[Opening DATA RECORDS section]

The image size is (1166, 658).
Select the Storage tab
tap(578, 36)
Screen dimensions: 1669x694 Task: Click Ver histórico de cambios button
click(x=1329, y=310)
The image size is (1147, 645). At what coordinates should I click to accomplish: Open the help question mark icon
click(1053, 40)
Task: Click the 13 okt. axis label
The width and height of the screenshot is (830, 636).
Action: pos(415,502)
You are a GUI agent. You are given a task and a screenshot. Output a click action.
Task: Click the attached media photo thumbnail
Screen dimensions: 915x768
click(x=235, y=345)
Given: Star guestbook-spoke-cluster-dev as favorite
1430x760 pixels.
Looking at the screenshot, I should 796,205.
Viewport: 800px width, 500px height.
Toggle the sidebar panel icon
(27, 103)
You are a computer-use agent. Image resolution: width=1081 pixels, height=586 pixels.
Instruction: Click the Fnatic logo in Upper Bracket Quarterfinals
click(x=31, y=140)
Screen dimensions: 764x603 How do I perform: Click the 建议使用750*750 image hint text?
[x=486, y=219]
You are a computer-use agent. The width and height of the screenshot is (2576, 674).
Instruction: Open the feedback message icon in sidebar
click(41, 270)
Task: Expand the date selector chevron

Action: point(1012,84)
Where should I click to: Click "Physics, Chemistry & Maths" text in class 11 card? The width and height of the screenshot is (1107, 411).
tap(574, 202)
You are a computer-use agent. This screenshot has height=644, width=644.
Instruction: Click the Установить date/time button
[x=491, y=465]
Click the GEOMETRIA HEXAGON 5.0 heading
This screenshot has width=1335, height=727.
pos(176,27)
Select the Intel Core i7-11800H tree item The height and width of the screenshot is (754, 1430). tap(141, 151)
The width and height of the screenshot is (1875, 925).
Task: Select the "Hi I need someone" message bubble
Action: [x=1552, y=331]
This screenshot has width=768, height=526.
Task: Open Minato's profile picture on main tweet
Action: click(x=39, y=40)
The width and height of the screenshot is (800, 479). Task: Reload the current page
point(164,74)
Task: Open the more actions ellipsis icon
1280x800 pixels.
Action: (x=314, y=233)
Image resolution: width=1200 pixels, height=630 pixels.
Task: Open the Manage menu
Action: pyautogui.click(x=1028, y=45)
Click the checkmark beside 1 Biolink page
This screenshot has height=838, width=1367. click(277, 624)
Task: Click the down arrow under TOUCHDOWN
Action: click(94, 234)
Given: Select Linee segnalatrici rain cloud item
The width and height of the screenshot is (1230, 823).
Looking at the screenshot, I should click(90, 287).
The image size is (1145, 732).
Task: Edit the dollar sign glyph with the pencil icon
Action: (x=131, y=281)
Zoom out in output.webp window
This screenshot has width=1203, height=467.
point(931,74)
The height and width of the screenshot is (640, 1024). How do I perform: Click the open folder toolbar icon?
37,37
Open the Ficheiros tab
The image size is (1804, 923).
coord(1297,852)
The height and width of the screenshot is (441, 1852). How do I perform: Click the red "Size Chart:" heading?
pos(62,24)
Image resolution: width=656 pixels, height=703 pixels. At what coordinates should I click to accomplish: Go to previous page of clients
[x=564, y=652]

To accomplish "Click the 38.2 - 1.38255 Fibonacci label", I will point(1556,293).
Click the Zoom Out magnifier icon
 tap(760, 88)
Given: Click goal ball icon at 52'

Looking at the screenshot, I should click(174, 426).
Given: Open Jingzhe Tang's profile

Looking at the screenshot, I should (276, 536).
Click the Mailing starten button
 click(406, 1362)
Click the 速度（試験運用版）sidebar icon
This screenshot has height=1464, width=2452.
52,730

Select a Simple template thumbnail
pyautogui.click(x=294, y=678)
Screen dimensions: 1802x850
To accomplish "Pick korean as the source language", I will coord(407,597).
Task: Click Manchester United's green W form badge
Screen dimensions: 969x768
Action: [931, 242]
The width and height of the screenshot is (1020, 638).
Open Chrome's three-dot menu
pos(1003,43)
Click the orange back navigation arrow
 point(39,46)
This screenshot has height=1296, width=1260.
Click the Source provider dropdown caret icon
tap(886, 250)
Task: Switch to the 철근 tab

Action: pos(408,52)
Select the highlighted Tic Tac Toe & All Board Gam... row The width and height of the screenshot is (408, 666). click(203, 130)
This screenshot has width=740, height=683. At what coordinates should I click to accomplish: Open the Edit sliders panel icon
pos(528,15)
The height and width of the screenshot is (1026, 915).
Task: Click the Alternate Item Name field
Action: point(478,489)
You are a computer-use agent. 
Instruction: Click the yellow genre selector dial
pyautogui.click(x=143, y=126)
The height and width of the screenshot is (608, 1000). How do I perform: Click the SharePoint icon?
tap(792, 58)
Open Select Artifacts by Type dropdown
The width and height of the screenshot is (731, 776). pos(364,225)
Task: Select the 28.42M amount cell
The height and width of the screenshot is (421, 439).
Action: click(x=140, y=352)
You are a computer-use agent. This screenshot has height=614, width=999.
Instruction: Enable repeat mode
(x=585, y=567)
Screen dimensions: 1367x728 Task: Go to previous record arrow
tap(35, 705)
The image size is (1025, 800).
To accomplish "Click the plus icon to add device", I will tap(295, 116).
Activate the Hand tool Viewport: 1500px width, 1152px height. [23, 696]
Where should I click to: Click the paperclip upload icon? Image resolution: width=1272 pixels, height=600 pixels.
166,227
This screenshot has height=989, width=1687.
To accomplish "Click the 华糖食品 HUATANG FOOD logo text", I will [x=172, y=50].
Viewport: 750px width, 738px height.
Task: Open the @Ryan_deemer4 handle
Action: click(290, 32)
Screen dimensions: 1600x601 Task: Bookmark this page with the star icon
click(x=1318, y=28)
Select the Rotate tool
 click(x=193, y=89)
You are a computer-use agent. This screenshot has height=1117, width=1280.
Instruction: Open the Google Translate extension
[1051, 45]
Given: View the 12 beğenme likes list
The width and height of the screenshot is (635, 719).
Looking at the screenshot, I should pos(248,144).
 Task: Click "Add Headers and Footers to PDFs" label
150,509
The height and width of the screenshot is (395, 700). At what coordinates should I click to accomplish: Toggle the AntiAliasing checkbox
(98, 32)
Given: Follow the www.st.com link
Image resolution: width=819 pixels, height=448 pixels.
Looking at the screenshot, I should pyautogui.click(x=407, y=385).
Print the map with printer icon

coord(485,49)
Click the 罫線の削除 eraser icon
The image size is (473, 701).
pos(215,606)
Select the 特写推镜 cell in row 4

[Closing DATA RECORDS section]

_WHAT YOU HAVE TO DO_: Exact copies of all the records are required.

_RESPONSE TO THIS EXERCISE_:
The image size is (1166, 658).
Select the Storage tab
tap(578, 36)
Screen dimensions: 1669x694 Task: Click Ver histórico de cambios button
click(x=1329, y=310)
The image size is (1147, 645). At what coordinates should I click to accomplish: Open the help question mark icon
click(1053, 40)
Task: Click the 13 okt. axis label
The width and height of the screenshot is (830, 636).
Action: pos(415,502)
You are a GUI agent. You are given a task and a screenshot. Output a click action.
Task: Click the attached media photo thumbnail
Screen dimensions: 915x768
click(x=235, y=345)
Given: Star guestbook-spoke-cluster-dev as favorite
1430x760 pixels.
Looking at the screenshot, I should 796,205.
Viewport: 800px width, 500px height.
Toggle the sidebar panel icon
(27, 103)
You are a computer-use agent. Image resolution: width=1081 pixels, height=586 pixels.
Instruction: Click the Fnatic logo in Upper Bracket Quarterfinals
click(x=31, y=140)
Screen dimensions: 764x603 How do I perform: Click the 建议使用750*750 image hint text?
[x=486, y=219]
You are a computer-use agent. The width and height of the screenshot is (2576, 674).
Instruction: Open the feedback message icon in sidebar
click(41, 270)
Task: Expand the date selector chevron

Action: point(1012,84)
Where should I click to: Click "Physics, Chemistry & Maths" text in class 11 card? The width and height of the screenshot is (1107, 411).
tap(574, 202)
You are a computer-use agent. This screenshot has height=644, width=644.
Instruction: Click the Установить date/time button
[x=491, y=465]
Click the GEOMETRIA HEXAGON 5.0 heading
This screenshot has width=1335, height=727.
pos(176,27)
Select the Intel Core i7-11800H tree item The height and width of the screenshot is (754, 1430). tap(141, 151)
The width and height of the screenshot is (1875, 925).
Task: Select the "Hi I need someone" message bubble
Action: [x=1552, y=331]
This screenshot has width=768, height=526.
Task: Open Minato's profile picture on main tweet
Action: click(x=39, y=40)
The width and height of the screenshot is (800, 479). Task: Reload the current page
point(164,74)
Task: Open the more actions ellipsis icon
1280x800 pixels.
Action: (x=314, y=233)
Image resolution: width=1200 pixels, height=630 pixels.
Task: Open the Manage menu
Action: pyautogui.click(x=1028, y=45)
Click the checkmark beside 1 Biolink page
This screenshot has height=838, width=1367. click(277, 624)
Task: Click the down arrow under TOUCHDOWN
Action: click(94, 234)
Given: Select Linee segnalatrici rain cloud item
The width and height of the screenshot is (1230, 823).
Looking at the screenshot, I should click(90, 287).
The image size is (1145, 732).
Task: Edit the dollar sign glyph with the pencil icon
Action: (x=131, y=281)
Zoom out in output.webp window
This screenshot has width=1203, height=467.
point(931,74)
The height and width of the screenshot is (640, 1024). How do I perform: Click the open folder toolbar icon?
37,37
Open the Ficheiros tab
The image size is (1804, 923).
coord(1297,852)
The height and width of the screenshot is (441, 1852). How do I perform: Click the red "Size Chart:" heading?
pos(62,24)
Image resolution: width=656 pixels, height=703 pixels. At what coordinates should I click to accomplish: Go to previous page of clients
[x=564, y=652]

To accomplish "Click the 38.2 - 1.38255 Fibonacci label", I will point(1556,293).
Click the Zoom Out magnifier icon
 tap(760, 88)
Given: Click goal ball icon at 52'

Looking at the screenshot, I should click(174, 426).
Given: Open Jingzhe Tang's profile

Looking at the screenshot, I should (276, 536).
Click the Mailing starten button
 click(406, 1362)
Click the 速度（試験運用版）sidebar icon
This screenshot has height=1464, width=2452.
52,730

Select a Simple template thumbnail
pyautogui.click(x=294, y=678)
Screen dimensions: 1802x850
To accomplish "Pick korean as the source language", I will coord(407,597).
Task: Click Manchester United's green W form badge
Screen dimensions: 969x768
Action: [931, 242]
The width and height of the screenshot is (1020, 638).
Open Chrome's three-dot menu
pos(1003,43)
Click the orange back navigation arrow
 point(39,46)
This screenshot has height=1296, width=1260.
Click the Source provider dropdown caret icon
tap(886, 250)
Task: Switch to the 철근 tab

Action: pos(408,52)
Select the highlighted Tic Tac Toe & All Board Gam... row The width and height of the screenshot is (408, 666). click(203, 130)
This screenshot has width=740, height=683. At what coordinates should I click to accomplish: Open the Edit sliders panel icon
pos(528,15)
The height and width of the screenshot is (1026, 915).
Task: Click the Alternate Item Name field
Action: point(478,489)
You are a computer-use agent. 
Instruction: Click the yellow genre selector dial
pyautogui.click(x=143, y=126)
The height and width of the screenshot is (608, 1000). How do I perform: Click the SharePoint icon?
tap(792, 58)
Open Select Artifacts by Type dropdown
The width and height of the screenshot is (731, 776). pos(364,225)
Task: Select the 28.42M amount cell
The height and width of the screenshot is (421, 439).
Action: click(x=140, y=352)
You are a computer-use agent. This screenshot has height=614, width=999.
Instruction: Enable repeat mode
(x=585, y=567)
Screen dimensions: 1367x728 Task: Go to previous record arrow
tap(35, 705)
The image size is (1025, 800).
To accomplish "Click the plus icon to add device", I will tap(295, 116).
Activate the Hand tool Viewport: 1500px width, 1152px height. [23, 696]
Where should I click to: Click the paperclip upload icon? Image resolution: width=1272 pixels, height=600 pixels.
166,227
This screenshot has height=989, width=1687.
To accomplish "Click the 华糖食品 HUATANG FOOD logo text", I will [x=172, y=50].
Viewport: 750px width, 738px height.
Task: Open the @Ryan_deemer4 handle
Action: click(290, 32)
Screen dimensions: 1600x601 Task: Bookmark this page with the star icon
click(x=1318, y=28)
Select the Rotate tool
 click(x=193, y=89)
You are a computer-use agent. This screenshot has height=1117, width=1280.
Instruction: Open the Google Translate extension
[1051, 45]
Given: View the 12 beğenme likes list
The width and height of the screenshot is (635, 719).
Looking at the screenshot, I should pos(248,144).
 Task: Click "Add Headers and Footers to PDFs" label
150,509
The height and width of the screenshot is (395, 700). At what coordinates should I click to accomplish: Toggle the AntiAliasing checkbox
(98, 32)
Given: Follow the www.st.com link
Image resolution: width=819 pixels, height=448 pixels.
Looking at the screenshot, I should pyautogui.click(x=407, y=385).
Print the map with printer icon

coord(485,49)
Click the 罫線の削除 eraser icon
The image size is (473, 701).
pos(215,606)
Select the 特写推镜 cell in row 4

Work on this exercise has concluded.